O mesmo é defendido para casos que ocorrem na terceira idade. Segundo a explica Tatiane, há sinais de alerta que podem ser observados para ajudar essas pessoas a lidarem com esses momentos de sofrimento.

“Um grande sinal de alerta é a existência do sofrimento psíquico, de modo que o indivíduo sinta que é insuportável, insustentável e intolerável, expressando que está muito difícil suportar.

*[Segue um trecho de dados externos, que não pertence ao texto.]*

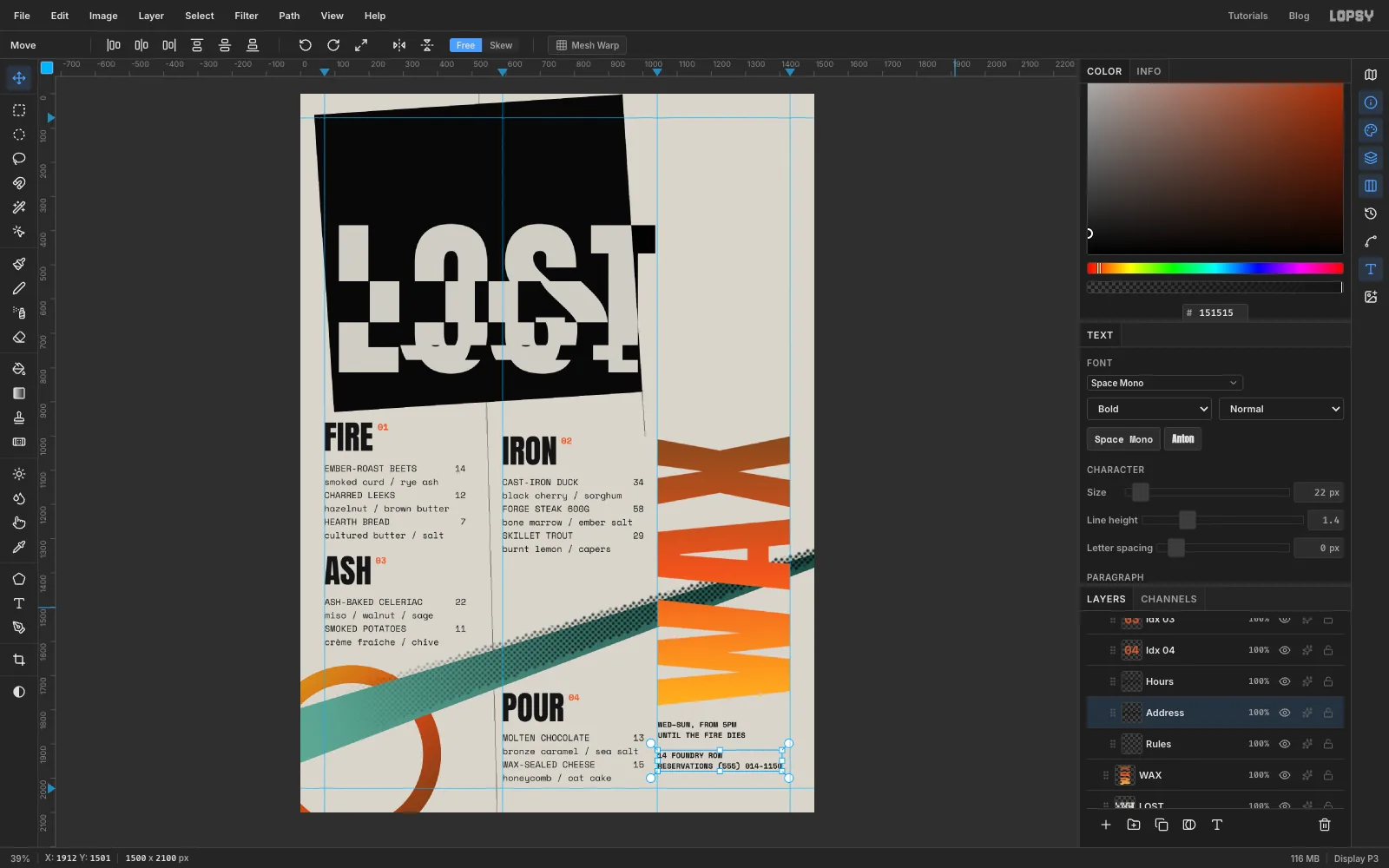This screenshot has width=1389, height=868.
Task: Click the hue spectrum slider
Action: [x=1215, y=268]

Então, a presença dessa maneira de expressar a sua dor psíquica já é um convite para podermos pensar em um cuidado especializado”, elenca.

Além disso, ela cita os quatro Ds apontados pelo psiquiatra Neury Botega, que são: a presença do desespero, do desamparo, da desesperança e da depressão. Em adolescentes, isso pode se manifestar no isolamento, na mudança brusca de comportamento, na queda no desempenho escolar, no abuso de substâncias nocivas e no desinteresse a coisas que antes eram buscadas. 

Em relação à terceira idade, ele pode vir no silenciamento e nos discursos mais calados e distantes. “Se isso está muito frequente, também é razão para procurar ajuda especializada o quanto antes. O suicídio é passível de prevenção. Mas prevenção não significa que você prevê com exatidão, não significa que você evita 100% dos suicídios”, frisa. “E toda vez que a gente condenada o indivíduo, estamos perdendo a oportunidade de diminuir esse estigma. O suicídio atinge todas as classes sociais, todas as idades e ele e é um comportamento. Se tem é para haver alguma coisa em comum, é a dor psíquica, o sofrimento psíquico”, aponta.

Em Campinas a saúde mental é trabalhada em uma ampla rede, de forma humanizada, e com respeito ao indivíduo. Nessas frentes estão a Atenção Básica, nos próprios postos de saúde, nos Centros de Atenção Psicossocial (Caps), nos Consultórios na Rua e também nos Centros de Convivência.

Serviço pela vida 

Outro serviço que oferece auxílio é o Centro de Valorização à Vida (CVV). A entidade, que existe desde a década de 1960, pode ser acionada pelo telefone 188, e-mail e por um chat, disponível no site da entidade, a qualquer hora do dia. São recebidas pelo CVV 13 mil ligações diárias em todo o Brasil. Em Campinas, há 18 voluntários que atuam nessa frente e que atendem ligações não só de Campinas, mas de todo o país. 

As voluntárias Mariana Monteiro, de 26 anos, e Helena Fujinohara, de 41, explicam que a busca pelo CVV pode ser feita a qualquer momento e em qualquer situação. “Não há julgamentos. O serviço é ofertado de forma sigilosa, a fim de acolher quem precisa”, explica Helena. 

Procure ajuda 

Pessoas que precisem de ajuda podem ir aos centros de saúde e nos Caps mais próximos a suas casas. Outras alternativas são o CVV, pelo número 188 ou pelo site www.cvv.org.br, que também prestará uma escuta atenta. O Mapa Saúde Mental atende pelo www.mapasaudemental.com.br e o site www.podefalar.org.br atende adolescentes de 13 e 14 anos.